Mais l’habile Génois ne devait pas être pris au dépourvu. Instruit de l’armement de Moncada et de son projet d’attaque, il s’était mis en mesure de le bien recevoir. Ses galères étaient pourvues d’une artillerie plus forte que celle des galères espagnoles ; elles étaient mieux manœuvrées, et il y avait placé trois cents bons arquebusiers que lui avait envoyés Lautrec[2]. Le combat s’engagea vers quatre heures après midi avec une vigueur extrême de part et d’autre le 28 avril. Il dura jusqu’à la nuit. L’acharnement y fut égal, et l’issue en resta assez de temps incertaine. Les deux galères capitanes sur lesquelles étaient Ugo de Moncada et Philippino Doria s’approchèrent et se combattirent à outrance. Un gros canon appelé le Basilic, placé sur le pont de la galère génoise, fit par sa décharge de grands ravages sur la galère napolitaine, ou les coups d’une artillerie bien servie et bien pointée abattirent beaucoup de monde. Cependant les navires, chargés de canonniers et d’arquebusiers qui se foudroyaient des deux côtés, étaient toujours aux prises après plusieurs heures de combat et de grandes pertes sans que la victoire se fût encore déclarée, lorsque trois galères génoises qui s’étaient d’abord éloignées de la bataille vinrent y prendre part. Sur l’ordre de Philippino Doria, ces trois galères détachées des huit avaient pris le large pour s’y tenir comme en réserve puis au moment décisif elles s’étaient jetées sur les derrières de

  1. « Parve a don Ugo de armare le sey galère de V. Mts quale erano quà inieme con alcune fuste, fregate et brigantini che erano in questo porto per andare a la expugnatione dei inimici et levati sei cento archibuser, spagnoli de quelli de lo exercito. Lui stesso se misse in ditte galere… et a li XXVIII del presente se incontra con ditti inimici. » — Lettre du prince d’Orange à l’empereur, du 30 avril 1528. — Archives impériales et royales de Vienne.

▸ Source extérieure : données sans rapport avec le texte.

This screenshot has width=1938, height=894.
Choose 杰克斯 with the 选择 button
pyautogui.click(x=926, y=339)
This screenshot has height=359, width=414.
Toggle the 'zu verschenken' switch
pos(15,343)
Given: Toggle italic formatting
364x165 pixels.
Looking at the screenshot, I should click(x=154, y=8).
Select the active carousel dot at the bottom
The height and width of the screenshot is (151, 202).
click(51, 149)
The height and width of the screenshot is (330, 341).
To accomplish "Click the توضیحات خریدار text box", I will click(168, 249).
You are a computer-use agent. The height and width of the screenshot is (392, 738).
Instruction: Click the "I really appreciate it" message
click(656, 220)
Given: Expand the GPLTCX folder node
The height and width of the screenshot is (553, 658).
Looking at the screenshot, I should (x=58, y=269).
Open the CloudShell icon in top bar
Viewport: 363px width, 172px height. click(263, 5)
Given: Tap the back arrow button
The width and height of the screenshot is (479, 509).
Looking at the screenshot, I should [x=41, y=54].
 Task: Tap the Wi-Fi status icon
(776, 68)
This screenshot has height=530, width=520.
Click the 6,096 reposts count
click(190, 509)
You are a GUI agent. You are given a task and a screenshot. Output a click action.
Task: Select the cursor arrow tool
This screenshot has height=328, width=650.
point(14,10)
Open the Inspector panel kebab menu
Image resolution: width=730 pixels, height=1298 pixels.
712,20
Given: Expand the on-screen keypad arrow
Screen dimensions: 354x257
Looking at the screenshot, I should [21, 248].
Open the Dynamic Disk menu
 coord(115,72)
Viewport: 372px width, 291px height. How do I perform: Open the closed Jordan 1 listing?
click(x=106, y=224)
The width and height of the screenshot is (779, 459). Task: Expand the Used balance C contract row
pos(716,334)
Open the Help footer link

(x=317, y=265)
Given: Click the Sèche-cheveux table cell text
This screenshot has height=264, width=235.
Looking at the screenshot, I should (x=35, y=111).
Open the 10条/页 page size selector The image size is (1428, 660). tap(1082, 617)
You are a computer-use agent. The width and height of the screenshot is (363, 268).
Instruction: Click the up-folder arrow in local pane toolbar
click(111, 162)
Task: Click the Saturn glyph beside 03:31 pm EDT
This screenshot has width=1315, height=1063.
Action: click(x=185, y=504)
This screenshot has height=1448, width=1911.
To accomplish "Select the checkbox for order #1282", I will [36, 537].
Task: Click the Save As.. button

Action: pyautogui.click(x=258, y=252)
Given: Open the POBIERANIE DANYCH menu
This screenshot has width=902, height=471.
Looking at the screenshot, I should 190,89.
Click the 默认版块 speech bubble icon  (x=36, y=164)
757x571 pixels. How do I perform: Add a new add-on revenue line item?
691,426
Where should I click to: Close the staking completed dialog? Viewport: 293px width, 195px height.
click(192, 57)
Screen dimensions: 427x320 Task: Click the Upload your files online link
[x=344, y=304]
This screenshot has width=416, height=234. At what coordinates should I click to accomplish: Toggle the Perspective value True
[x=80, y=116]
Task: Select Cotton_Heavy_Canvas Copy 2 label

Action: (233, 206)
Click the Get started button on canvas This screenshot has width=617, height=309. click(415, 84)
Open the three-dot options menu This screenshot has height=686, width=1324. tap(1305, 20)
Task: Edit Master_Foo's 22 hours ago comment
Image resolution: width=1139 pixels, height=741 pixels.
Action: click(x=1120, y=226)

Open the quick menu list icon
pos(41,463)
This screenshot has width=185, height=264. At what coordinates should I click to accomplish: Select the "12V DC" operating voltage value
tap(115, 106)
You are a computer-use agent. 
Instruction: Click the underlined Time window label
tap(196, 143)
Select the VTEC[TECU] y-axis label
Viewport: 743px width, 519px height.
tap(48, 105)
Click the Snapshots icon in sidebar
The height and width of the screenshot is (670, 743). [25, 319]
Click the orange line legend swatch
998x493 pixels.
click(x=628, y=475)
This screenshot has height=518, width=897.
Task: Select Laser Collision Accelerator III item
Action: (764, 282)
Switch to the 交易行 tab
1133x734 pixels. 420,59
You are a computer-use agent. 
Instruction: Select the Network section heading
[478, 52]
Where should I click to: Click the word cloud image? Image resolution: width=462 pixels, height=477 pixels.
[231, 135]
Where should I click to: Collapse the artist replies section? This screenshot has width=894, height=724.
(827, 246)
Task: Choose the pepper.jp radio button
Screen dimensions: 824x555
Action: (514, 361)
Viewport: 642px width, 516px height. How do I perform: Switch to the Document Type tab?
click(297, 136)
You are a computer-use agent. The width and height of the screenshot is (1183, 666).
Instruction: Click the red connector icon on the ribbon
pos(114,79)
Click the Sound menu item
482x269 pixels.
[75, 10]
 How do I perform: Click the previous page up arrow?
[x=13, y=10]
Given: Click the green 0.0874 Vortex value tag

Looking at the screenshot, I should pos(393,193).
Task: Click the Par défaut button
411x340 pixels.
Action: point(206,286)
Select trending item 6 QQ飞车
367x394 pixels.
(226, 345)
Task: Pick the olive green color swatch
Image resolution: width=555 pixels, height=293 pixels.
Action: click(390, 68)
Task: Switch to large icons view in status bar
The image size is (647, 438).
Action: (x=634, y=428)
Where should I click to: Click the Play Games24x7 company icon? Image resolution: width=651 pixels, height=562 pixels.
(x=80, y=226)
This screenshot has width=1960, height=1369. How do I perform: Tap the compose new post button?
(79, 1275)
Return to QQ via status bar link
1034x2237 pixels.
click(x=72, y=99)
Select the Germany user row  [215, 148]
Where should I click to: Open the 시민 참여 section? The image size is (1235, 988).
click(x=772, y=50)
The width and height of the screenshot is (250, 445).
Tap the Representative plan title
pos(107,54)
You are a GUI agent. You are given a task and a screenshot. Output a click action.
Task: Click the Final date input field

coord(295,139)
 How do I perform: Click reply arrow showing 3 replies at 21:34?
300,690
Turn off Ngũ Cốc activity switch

  2. « … J’avois envoyé le Croq avec trois cens harquebusiers pour se mettre en vos galères et y arrivèrent si bien à point que VIII heures après qu’ils furent embarqués les ennemys vindrent pour les assaillir avec six galleres, quatre fustes, quatre brigantins et davantage avoient dix-huit ou vingt frégattes et autres petits vaisseaux tous chargez qui battoient vos galleres par flanc… et vous advise que la fleur de leurs arquebusiers y estoient… Le combat, sire, dura quatre grosses heures. » — Lettre de Lautrec au roi, du 30 avril 1528, écrite du camp devant Naples. — Mss. français, vol. 2993, f° 115.